- _Exercise brief_:
Copy out only the items from the line containing "Image resolution: width=690" through the line containing "pos(445,463)", requests included, and shift every coordinate in the answers up by 8. Leave the pictures out.

☆ ☆ ☆ ☆ ☆ ☆ ☆

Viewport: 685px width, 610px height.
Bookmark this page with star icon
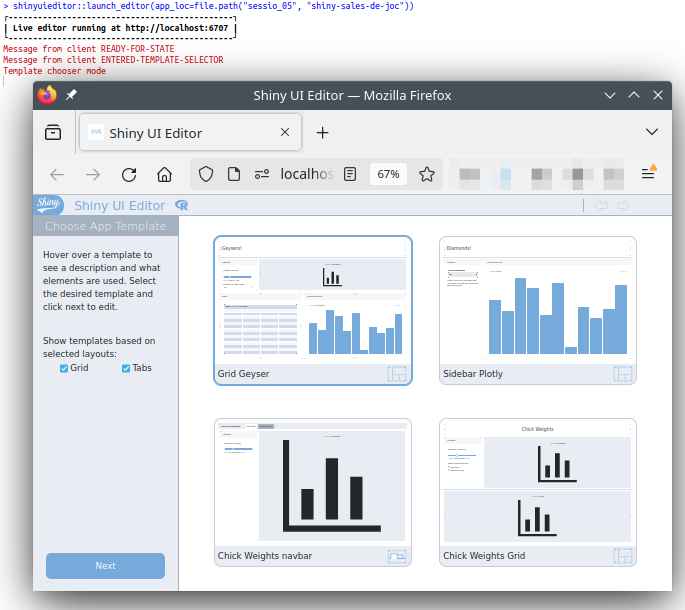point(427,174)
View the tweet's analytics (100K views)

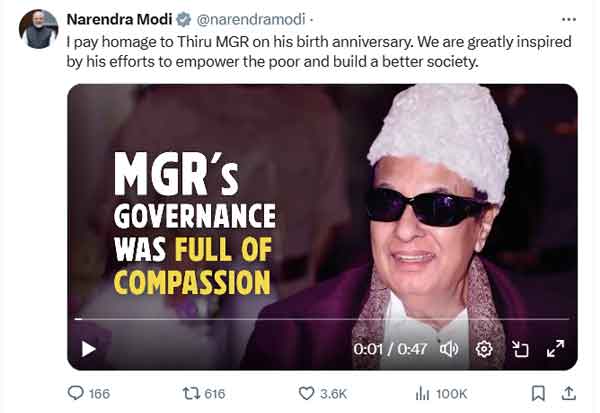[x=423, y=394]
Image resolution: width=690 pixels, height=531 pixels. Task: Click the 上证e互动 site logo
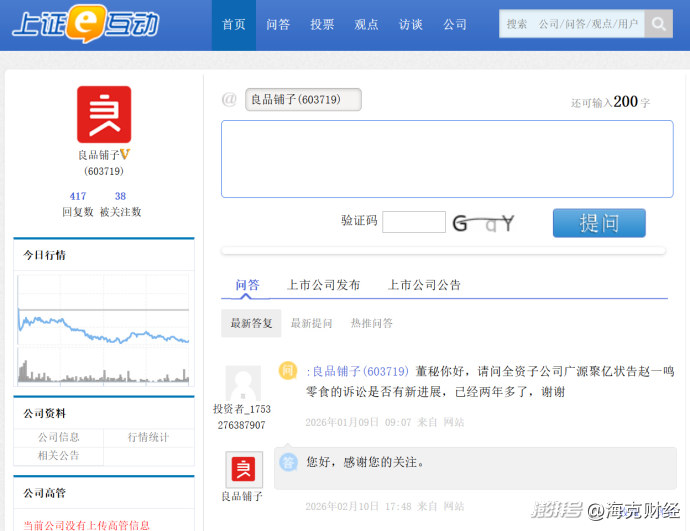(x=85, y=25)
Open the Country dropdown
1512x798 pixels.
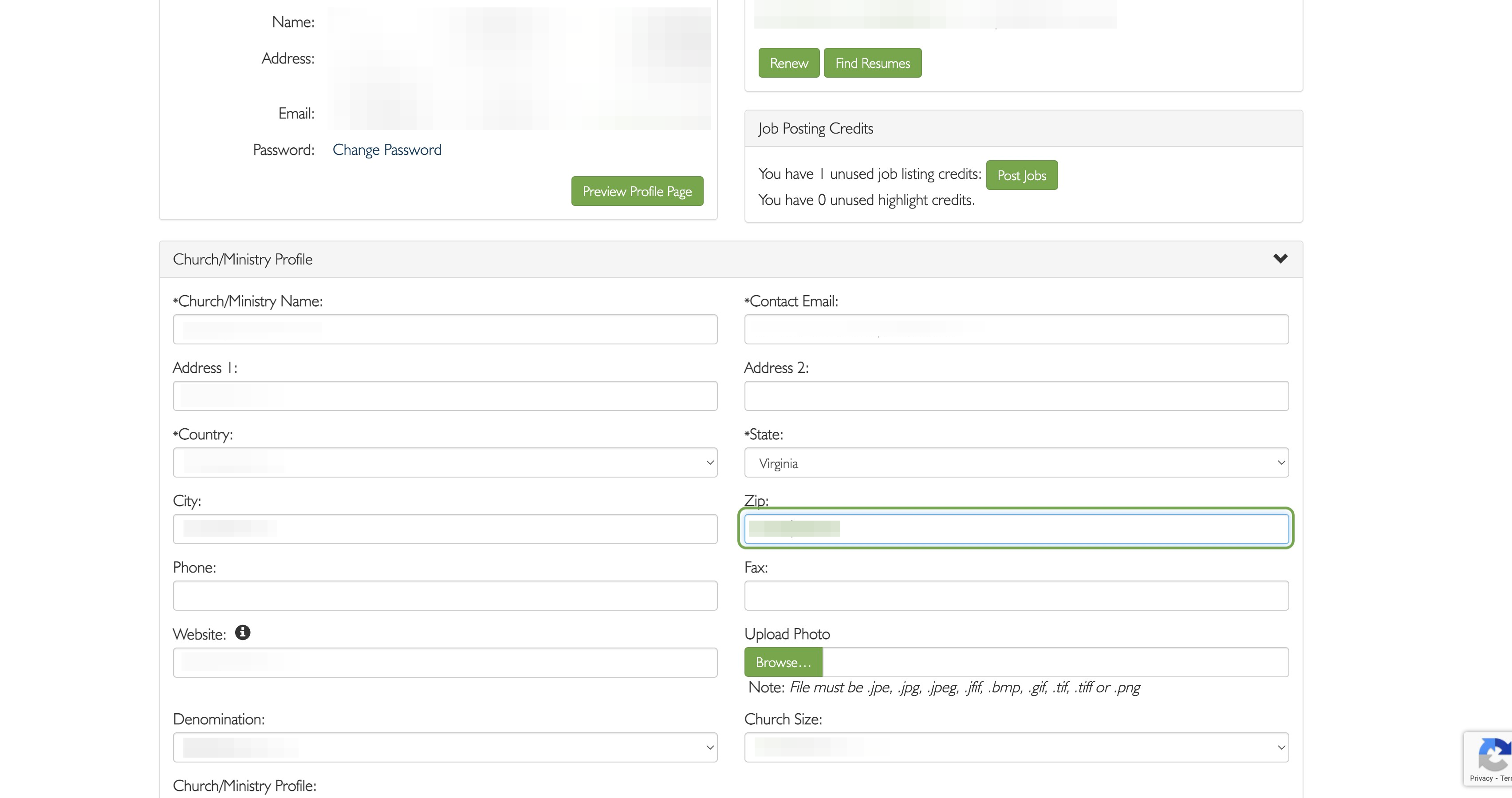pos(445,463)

☆ ☆ ☆ ☆ ☆ ☆ ☆

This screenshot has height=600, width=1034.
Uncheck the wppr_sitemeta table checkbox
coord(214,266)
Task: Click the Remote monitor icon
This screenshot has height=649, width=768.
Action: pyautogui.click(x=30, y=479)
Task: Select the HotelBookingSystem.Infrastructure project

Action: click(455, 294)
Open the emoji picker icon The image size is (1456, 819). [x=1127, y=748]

☆ ☆ ☆ ☆ ☆ ☆ ☆

- _Task result_:
Image resolution: width=690 pixels, height=531 pixels. Task: Click the 上证e互动 site logo
(x=93, y=33)
Open the Country dropdown
1512x798 pixels.
pos(453,471)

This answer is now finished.